March 13, 2026

Faith in History / Sean Gallagher

St. Ephrem passed on the faith through creating beautiful hymn texts

Sean GallagherThe Church doctors we’ve learned about up to now—SS. Irenaeus of Lyons, Athanasius and Hilary of Poitiers—were situated in the heart of Greco-Roman culture. They wrote in either Greek or Latin, the primary languages of the Roman Empire. And they lived in two of its key provinces: Gaul (present-day France), for Irenaeus and Hilary, and Egypt for Athanasius.

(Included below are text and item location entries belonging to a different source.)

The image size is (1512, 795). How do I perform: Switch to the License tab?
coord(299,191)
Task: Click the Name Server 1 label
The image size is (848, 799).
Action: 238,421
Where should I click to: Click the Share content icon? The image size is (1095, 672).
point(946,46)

The next Church doctor we will explore lived in the borderlands of the empire in terms of geography, culture and language.

St. Ephrem was born around 306 in Nisbis, a city in present southeastern Turkey. Nisbis’ residents came from many cultures and practiced many religions. Ephrem appears to have been born to Christian parents and raised as a Christian.

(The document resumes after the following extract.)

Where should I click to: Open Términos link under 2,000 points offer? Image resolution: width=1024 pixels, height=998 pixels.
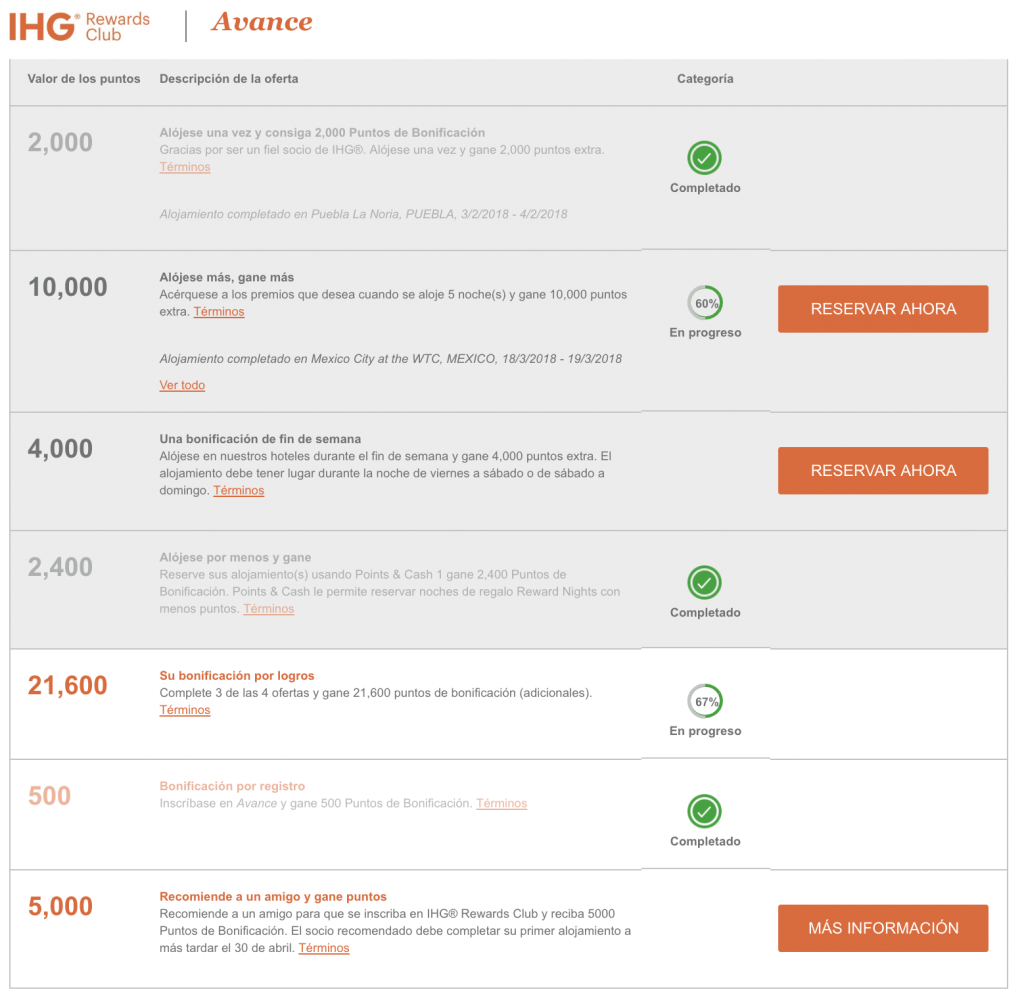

Nisbis had been part of the Roman Empire for about five years at the time of Ephrem’s birth. And it wouldn’t stay that way for long. Rome and Persia fought over the city for decades when Ephrem was an adult, with it ultimately falling to Persia in 363.

Ephrem and other Christians in Nisbis fled and eventually settled in Edessa, a city with a strong Christian community further west in the same region of present-day Turkey (not to be confused with a major city of the same name in present-day Syria).

Ephrem was devout in his faith and became a noted teacher of it, founding a catechetical school in Nisbis and continuing that ministry in Edessa. Ephrem lived a kind of proto-monastic life and was ordained and remained a deacon at a time when the permanent diaconate was a common part of the life of the Church.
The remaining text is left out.